The shoddy and demeaning spectacle of MPs milking their expenses’ system at the taxpayers' expense for all it is worth knows no bounds. They have been claiming for just about everything: £60,000 (Employment minister Tony McNulty) for second home allowances, and £25,000 for security patrols (Barbara Follett) down to 69p for a packet of biscuits, £2.50 for eyeliner and even for Kit Kats and an Ikea carrier bag.
MPs have blatantly engaged in property speculation, using allowances to do up homes before selling them on. “Never in my 20 years in politics have I seen the public as angry as they are today and, frankly, who can blame them? It doesn't help that the revelations have come at a time of recession.” Thus the Liberal Democrat Norman Baker, MP for Lewes, East Sussex, once home of revolutionary democrat Tom Paine. Baker’s remarks are part of a growing chorus warning about the yawning credibility gap between the electorate and those who purport to represent them in parliament.
And are the Honourable Members, who include 13 members of Gordon Brown’s Cabinet, expressing any shame or remorse for their venal attitude to office? No, sublimely oblivious to criticism, they are complaining that their abuses were exposed to public scrutiny. The House of Commons authorities are even asking the police to track down the source of the leak that showed how deeply MPs’ snouts are in the trough.
As The Observer commented yesterday, the distance between MPs and ordinary people is now so big that they consider a £24,000 second home allowance as an “incidental” perk. For most, that is a lump sum they would never dream of seeing in their bank account. And so, warnings of the breakdown of trust upon which bourgeois parliamentary democracy relies are flying thick and fast:
Baker concludes that auditing, transparency and limits on expenses must be imposed – warning that “If we do not, then the trust between the people and Parliament will have been irrevocably damaged, with all the dangers that holds."
The Daily Telegraph, which first blew the whistle on MPs expenses, concludes that: "There is no doubt that the current system is rotten and cannot survive."
The Daily Mail says it means a “terminal wipe-out” for New Labour and that Blairism’s claim to moral virtue has been “blown to shreds”. The question now, it asks, is what will be the consequences of all this. “For with such an unprecedented breakdown of Parliamentary integrity and loss of public trust, we are surely in uncharted territory.”
And last, but not least, a Guardian blogger points out that the corruption shows “how alienated the political classes are from those they serve”, demanding that Oliver Cromwell come back with a peoples’ army to shut the whole thing down.
The haughty obliviousness of New Labour after 12 years in power is indeed mind-boggling. Of course the Conservatives, and indeed Sinn Fein, have also been playing the system for all that it’s worth, but New Labour’s arrogance is far greater than that of the rest combined. It comes at a time when income inequality in Britain is at its widest point in 40 years after 12 years of Labour government, a result of low wages and benefits held below inflation.

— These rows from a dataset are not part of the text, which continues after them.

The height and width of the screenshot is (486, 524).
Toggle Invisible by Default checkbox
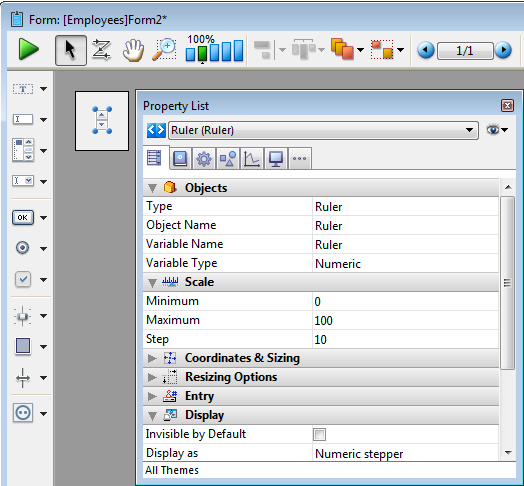pyautogui.click(x=319, y=435)
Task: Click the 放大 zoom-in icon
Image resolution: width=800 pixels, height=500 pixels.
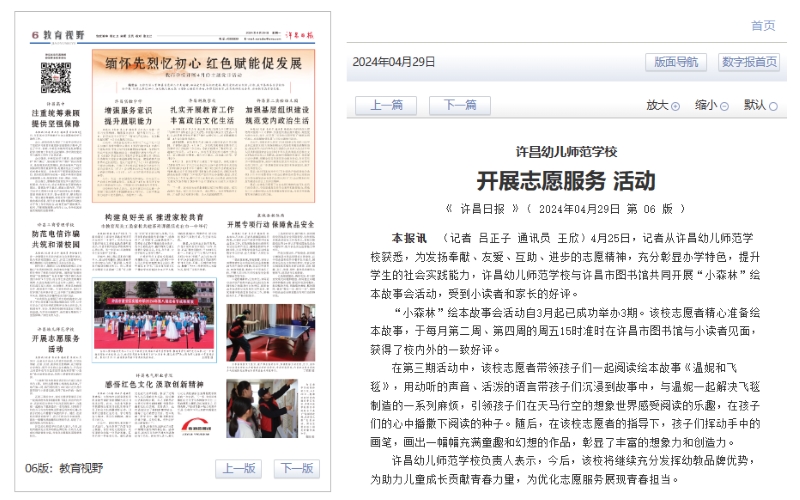Action: [x=675, y=106]
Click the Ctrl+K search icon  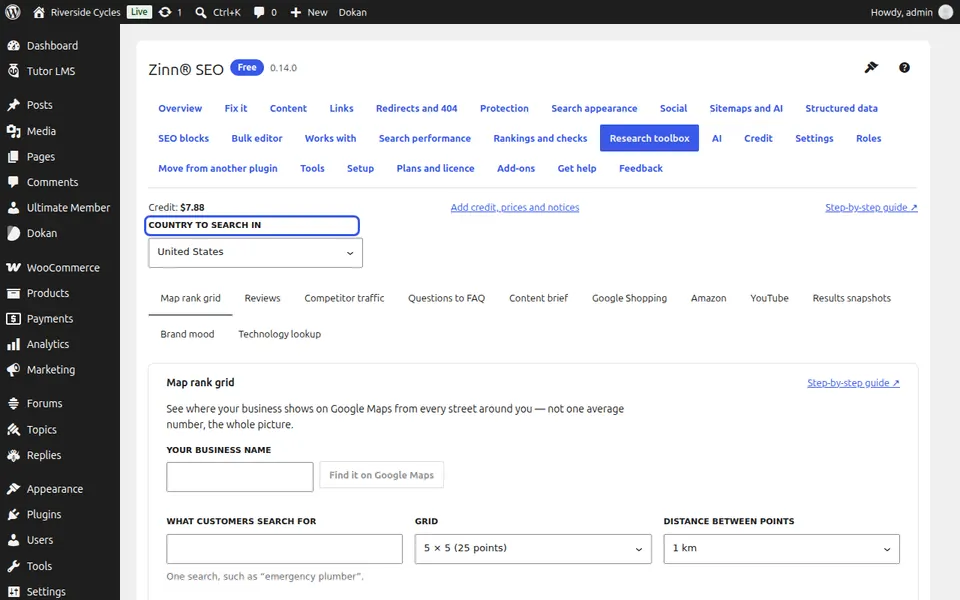pyautogui.click(x=217, y=12)
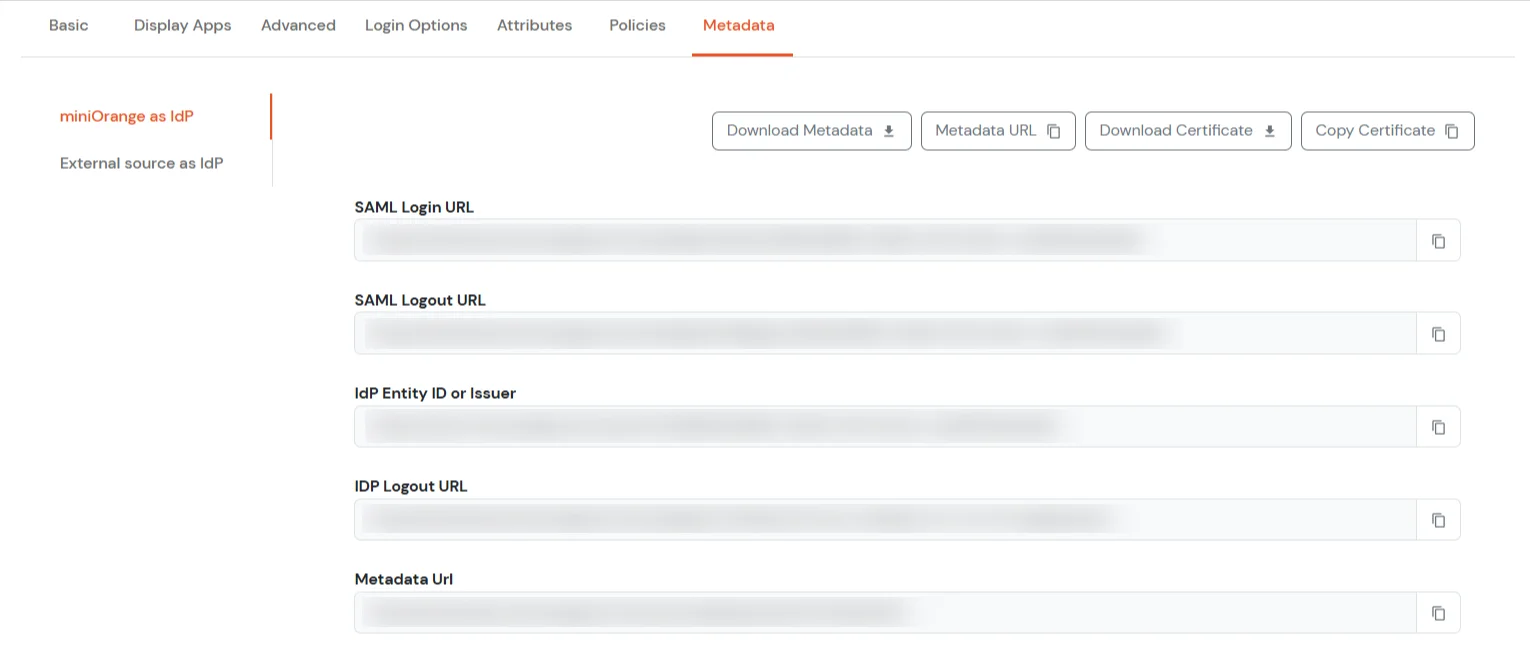Click the copy icon beside SAML Login URL

1438,240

MPs have justified their greed by pointing to the difference between their pay and the vast salaries paid to executives in the private sector. In doing so they show that they have nothing in common with the people that they are supposed to represent. Instead they draw their “morality” from the capitalist economic system which parliamentary democracy oversees and keeps in place.
The populist right like the Daily Mail is aware that the limits of parliamentary democracy have been reached and that they will be breached. By its actions, New Labour is opening the doors to dictatorial rule. It’s time to sound the alarm bells loud and clear.
The current scandal shows the urgent need to campaign for a People’s Charter for Democracy. The aim is not to “re-build trust” in a corrupt and undemocratic parliament but to end the rule of political elites, and create new forms of direct local and national democracy through peoples’ assemblies.